Exercise 1 :: Translate this sentence from the passage on Bayesian model fitting into Spanish: "Here, the number of samples per posterior marginal was $S = 200$."
Exercise 2 ::
Answer these from the passage on Bayesian model fitting:
(a) How many quadrature points were used?
(b) Through which package was `Stan` run for the NUTS comparison?
(c) What correlation was set for points an average distance apart when the length-scale was fixed?
Exercise 3 :: Write what comes next in the passage on Bayesian model fitting, starting right after its last sentence.

Quoted passage ::
═══
In cases where the length-scale $l$ was fixed, it was set based on the geometry such that points an average distance apart had 1\% correlation [@best1999bayesian].
In cases where a prior distribution was set on the length-scale it was $l \sim \mathrm{Inv{\text-}Gamma}(a, b)$, with $a$ and $b$ chosen for each geometry such that 5\% of the prior mass was below the 5% quantile for distance between points and 5\% of the prior mass was above the 95% quantile [@betancourt2017robust].
The sensitivity analysis in Appendix \@ref(lengthscale-prior) illustrates the extent to which six possible lengthscale prior distributions (Figure \@ref(fig:lengthscale-prior)) affect the lengthscale posterior distribution (Figure \@ref(fig:lengthscale-posterior)).

#### Inference

Approximate Bayesian inference was conducted using adaptive Gauss-Hermite quadrature [AGHQ; @stringer2022fast] with $k = 3$ quadrature points over a marginal Laplace approximation via the `aghq` package [@stringer2021implementing].
Models were implemented using a Template Model Builder C++ template for the log-posterior via the `TMB` package [@kristensen2016tmb].
Appendix \@ref(aghq-nuts) compares posterior mean and standard deviations from AGHQ to those obtained using the No-U-Turn Sampler (NUTS) Hamiltonian Monte Carlo (HMC) algorithm run using `Stan` [@carpenter2017stan] via the `tmbstan` package [@monnahan2018no].

### Model assessment {#model-assessment}

Let the parameter $\phi$ have posterior marginal $f(\phi) = p(\phi \, | \, \mathbf{y})$ with cumulative distribution function $F$.
Let $\phi_s$ be samples $s \in [S]$ from $f$.
Here, the number of samples per posterior marginal was $S = 200$.
═══
Raw data ::

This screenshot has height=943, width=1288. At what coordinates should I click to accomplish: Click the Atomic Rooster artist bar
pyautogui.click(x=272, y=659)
═══
Output 1 :: Aquí, el número de muestras por marginal a posteriori fue $S = 200$.

Output 2 ::
(a) Three ($k = 3$).
(b) The `tmbstan` package.
(c) 1% correlation.

Output 3 ::
Let $\omega$ be the true value of $\phi$ used in the simulation.

The accuracy of latent field parameter and hyperparameter posterior marginals from each model were assessed using three methods.
These were the mean squared error (MSE), the continuous ranked probability score [CRPS; @matheson1976scoring], and the probability integral transform (PIT; @dawid1984present) values.

The MSE is a simple and popular measure, calculated using samples as
\begin{equation}
\text{MSE}(f, \omega) \approx \frac{1}{S} \sum_{s = 1}^S (\phi_s - \omega)^2.
\end{equation}
The CRPS is a strictly proper scoring rule (SPSR) which has favourable properties and is often regarded as a default choice [@gneiting2007strictly].
Any scoring rule which is not strictly proper rewards a misrepresentation of beliefs.
The CRPS is
\begin{equation}
\text{CRPS}(f, \omega) = \int_{-\infty}^{\infty} (F(\phi) - \mathbb{I} \{\phi \geq \omega \} )^2 \text{d}\phi. (\#eq:crps)
\end{equation}
The CRPS may be estimated using samples by
\begin{equation}
\text{CRPS}(f, \omega) \approx \frac{1}{S} \sum_{s = 1}^S | \phi_s - \omega | - \frac{1}{2S^2} \sum_{s = 1}^S \sum_{l = 1}^S | \phi_s - \phi_l |. (\#eq:crps-approx)
\end{equation}

A posterior marginal is calibrated if over repeated simulations the quantile of the true value, known as the PIT value, is uniformly distributed such that
\begin{equation}
F(\omega) \approx \frac{1}{S} \sum_{s = 1}^S \mathbb{I} \{\phi_i \geq \omega \} = q \sim \mathcal{U}[0, 1]. (\#eq:unif)
\end{equation}
If Equation \@ref(eq:unif) holds then at any given nominal coverage $1 - \alpha$ the proportion of quantile-based credible intervals containing $\omega$ is also $1 - \alpha$.
Uniformity was assessed using PIT histograms [@dawid1984present] and empirical cumulative distribution function (ECDF) difference plots [@aldor2013power] with simultaneous confidence bands as described in @sailynoja2022graphical.

### Results

#### Vignette geometries

As each geometry only had three areas, the sample size of 250 synthetic data was insufficient to distinguish between inferential models for the vignette geometries.
Figures \@ref(fig:crps-mean-se-1), \@ref(fig:crps-mean-se-2), \@ref(fig:crps-mean-se-3) and \@ref(fig:crps-mean-se-4) show that almost all 95% credible intervals for the mean CRPS in estimating $\rho_i$ overlap.

Additionally, for the vignette geometries, both the heuristic method for fixing a lengthscale, and lengthscale prior distribution, were misspecified.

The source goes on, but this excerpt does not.